### TASK PROMPT:
Nothing is to be altered; the data must be repeated exactly.

--- RECORDS SHOWN ---

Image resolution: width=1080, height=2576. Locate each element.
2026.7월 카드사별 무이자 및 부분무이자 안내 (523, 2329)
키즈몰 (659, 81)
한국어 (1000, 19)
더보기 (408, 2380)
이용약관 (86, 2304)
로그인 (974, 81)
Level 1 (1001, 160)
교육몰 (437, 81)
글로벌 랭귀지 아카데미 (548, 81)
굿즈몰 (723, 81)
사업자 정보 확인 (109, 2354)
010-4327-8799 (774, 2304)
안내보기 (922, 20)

---

### WRITTEN ANSWER:
Image resolution: width=1080, height=2576. Locate each element.
2026.7월 카드사별 무이자 및 부분무이자 안내 (523, 2329)
키즈몰 (659, 81)
한국어 (1000, 19)
더보기 (408, 2380)
이용약관 (86, 2304)
로그인 (974, 81)
Level 1 (1001, 160)
교육몰 (437, 81)
글로벌 랭귀지 아카데미 (548, 81)
굿즈몰 (723, 81)
사업자 정보 확인 (109, 2354)
010-4327-8799 (774, 2304)
안내보기 (922, 20)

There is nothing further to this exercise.